McHenry Villa Legionnaires outbreak: violation
The IDPH sent a notice of violation to McHenry Villa officials in regards to the sanitary hazard in its plumbing system.
“Our concern is the health and safety of the McHenry Villa residents,” IDPH director Nirav D. Shah said in a news release. “Because this community is similar to an independently operated apartment complex, implementation of water-use restrictions is not feasible, and correction of the violations may not be possible while residents are occupying the building.
“IDPH is notifying McHenry Villa of the violations so the owners can remediate the plumbing system and provide a healthy living community for residents and staff.”
Noreen Zaio, executive director of McHenry Villa, said that after consulting with the IDPH, McHenry County officials and McHenry Villa’s water-quality management company, it was determined that residents did not need to be evacuated.
“We take this situation very seriously,” Zaio said. “Upon learning of the test results, McHenry Villa took immediate action and is implementing a remediation plan as directed by the state.”
McHenry Villa Legionnaires outbreak: action
In a letter to residents, McHenry Villa officials said they are committed to fully complying with the IDPH’s directives and guidance and will inform residents and staff of their response.
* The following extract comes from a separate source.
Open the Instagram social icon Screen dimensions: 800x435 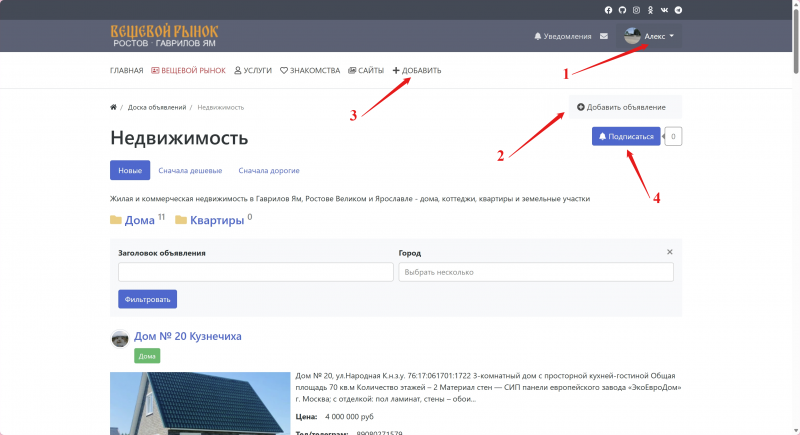tap(636, 10)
Possible actions to be undertaken, according to IDPH public information officer Melaney Arnold, include:
- adding or replacing filters on all showers, faucets and fixtures
- hiring a consultant
- reviewing cooling tower operations.
McHenry Villa Legionnaires outbreak: former mayor
Doherty, 91, died of Legionnaires’ disease at the JourneyCare CareCenter hospice facility in Woodstock, his son told the Chicago Tribune. A lifelong resident of McHenry County, Doherty contracted Legionella while he was living at McHenry Villa.
The IDPH said that all three patients had outside exposure, and two of the three might have been exposed while being treated at Centegra Hospital-McHenry, part of Northwestern Medicine, something hospital officials say is unlikely. The condition of the other two residents sickened was not released.
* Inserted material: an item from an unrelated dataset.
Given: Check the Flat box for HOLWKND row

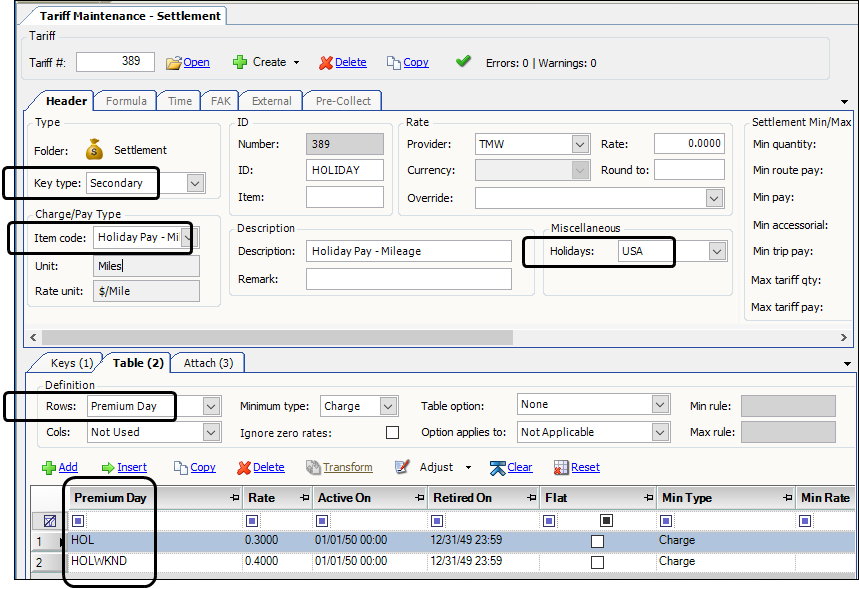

McHenry Villa Legionnaires outbreak: third outbreak
The McHenry Villa Legionnaires outbreak was the third Legionnaires’ disease outbreak experienced in McHenry County in 2018.
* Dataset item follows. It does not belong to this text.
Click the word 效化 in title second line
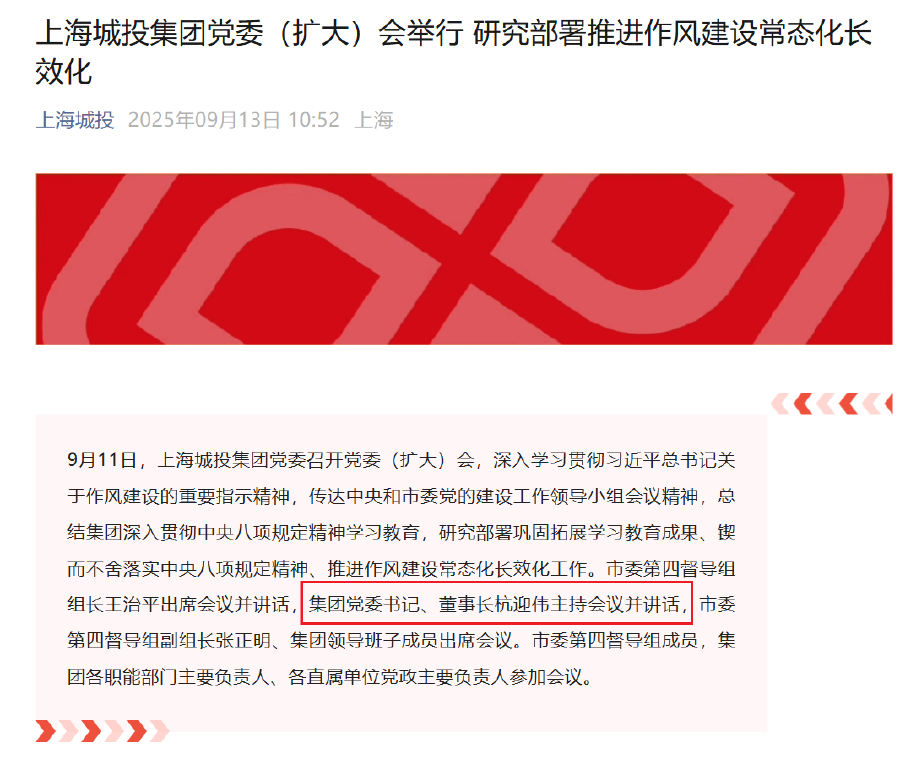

The first outbreak infected 12 people in June and July. Six of the 12 were believed to have been sickened within a 1½-mile radius of the intersection of Route 176 and Walkup Road in Crystal Lake, although the source of that outbreak wasn’t found.
The second outbreak occurred in October, when three people were infected. That outbreak’s source was believed to be the Walmart Supercenter in Johnsburg.
Looking back, there were only four cases of Legionnaires’ disease in McHenry County in 2017, nine in 2016, and three in 2015.
McHenry County is located in northeastern Illinois, along the Wisconsin state line. The 2010 census reported a population of 308,760 in the county, making it Illinois’ sixth-most populous county.
McHenry Villa Legionnaires outbreak: seniors at risk
Most people exposed to Legionella do not get sick, but people 50 years old and older – especially those who smoke, used to smoke, or have a chronic lung condition – are at a much greater risk of contracting Legionnaires’ disease.
Other groups of people who are more susceptible to infection include:
- anyone with a weakened immune system
- organ-transplant recipients
- anyone on a specific drug protocol, such as corticosteroids
After Legionnaires’ disease has been diagnosed, hospitalization is almost always required, especially for the elderly. In the most severe cases, complications can include respiratory failure, septic shock, kidney failure, or even death.